A Novel Home-Built Metrology to Analyze Oral Fluid Droplets and Quantify the Efficacy of Masks

TL;DR

This study introduces a low-cost, home-built metrology system using fluorescent tonic water and smartphone recording to visualize and quantify oral fluid droplets, evaluating mask efficacy effectively and affordably.

Contribution

A novel, inexpensive, and accurate home-built method for analyzing oral droplets and mask efficacy using common materials and smartphone technology.

Findings

Masks with smaller pores and thicker fabric block more droplets.

The method is low-cost, under $50, and highly accurate.

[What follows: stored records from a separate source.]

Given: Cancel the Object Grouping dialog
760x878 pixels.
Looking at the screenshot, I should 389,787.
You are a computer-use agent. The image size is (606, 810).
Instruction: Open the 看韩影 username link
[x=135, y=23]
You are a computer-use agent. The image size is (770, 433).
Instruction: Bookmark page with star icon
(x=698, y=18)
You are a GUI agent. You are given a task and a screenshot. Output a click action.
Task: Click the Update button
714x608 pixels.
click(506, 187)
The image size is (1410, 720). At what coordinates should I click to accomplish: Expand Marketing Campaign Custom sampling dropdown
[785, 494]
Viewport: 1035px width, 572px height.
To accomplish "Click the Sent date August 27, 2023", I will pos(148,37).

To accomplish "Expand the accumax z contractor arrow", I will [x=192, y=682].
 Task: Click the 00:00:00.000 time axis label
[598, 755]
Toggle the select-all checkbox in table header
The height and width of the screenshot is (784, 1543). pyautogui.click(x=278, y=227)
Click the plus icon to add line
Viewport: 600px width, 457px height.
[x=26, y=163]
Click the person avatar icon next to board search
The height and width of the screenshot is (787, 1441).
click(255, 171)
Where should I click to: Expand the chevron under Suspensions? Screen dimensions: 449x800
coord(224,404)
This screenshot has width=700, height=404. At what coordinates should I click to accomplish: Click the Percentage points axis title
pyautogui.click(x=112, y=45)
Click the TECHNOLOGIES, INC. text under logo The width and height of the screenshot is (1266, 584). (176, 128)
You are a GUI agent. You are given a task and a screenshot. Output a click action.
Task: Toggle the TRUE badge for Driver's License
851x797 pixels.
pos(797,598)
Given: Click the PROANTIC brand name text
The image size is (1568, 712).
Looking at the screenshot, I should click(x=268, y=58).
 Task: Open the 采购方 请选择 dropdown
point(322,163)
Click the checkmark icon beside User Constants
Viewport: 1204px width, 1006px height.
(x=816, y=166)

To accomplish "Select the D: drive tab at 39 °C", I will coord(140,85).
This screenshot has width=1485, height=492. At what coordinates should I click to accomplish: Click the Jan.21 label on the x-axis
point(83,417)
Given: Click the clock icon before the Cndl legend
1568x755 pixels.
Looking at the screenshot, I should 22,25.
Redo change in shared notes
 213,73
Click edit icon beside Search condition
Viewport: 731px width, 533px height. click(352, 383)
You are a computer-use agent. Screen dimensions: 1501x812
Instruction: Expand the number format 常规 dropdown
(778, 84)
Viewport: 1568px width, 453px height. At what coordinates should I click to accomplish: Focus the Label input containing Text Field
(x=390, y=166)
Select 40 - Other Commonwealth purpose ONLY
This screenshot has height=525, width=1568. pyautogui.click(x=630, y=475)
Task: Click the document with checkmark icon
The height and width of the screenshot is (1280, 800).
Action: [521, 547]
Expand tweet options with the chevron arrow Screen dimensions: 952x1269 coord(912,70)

Droplet generation varies with speech loudness and phonics.

Abstract

Wearing masks is crucial to preventing the spread of potentially pathogen-containing droplets, especially amidst the COVID-19 pandemic. However, not all face coverings are equally effective and most experiments evaluating mask efficacy are very expensive and complex to operate. In this work, a novel, home-built, low-cost, and accurate metrology to visualize orally-generated fluid droplets has been developed. The project includes setup optimization, data collection, data analysis, and applications. The final materials chosen were quinine-containing tonic water, 397-402 nm wavelength UV tube lights, an iPhone and tripod, string, and a spray bottle. The experiment took place in a dark closet with a dark background. During data collection, the test subject first wets their mouth with an ingestible fluorescent liquid (tonic water) and speaks, sneezes, or coughs under UV darklight. The fluorescence from the tonic water droplets generated can be visualized, recorded by an iPhone 8+ camera in slo-mo (240 fps), and analyzed. The software VLC is used for frame separation and Fiji/ImageJ is used for image processing and analysis. The dependencies of oral fluid droplet generation and propagation on different phonics, the loudness of speech, and the type of expiratory event were studied in detail and established using the metrology developed. The efficacy of different types of masks was evaluated and correlated with fabric microstructures. All masks blocked droplets to varying extent. Masks with smaller-sized pores and thicker material were found to block the most droplets. This low-cost technique can be easily constructed at home using materials that total to a cost of less than $50. Despite the minimal cost, the method is very accurate and the data is quantifiable.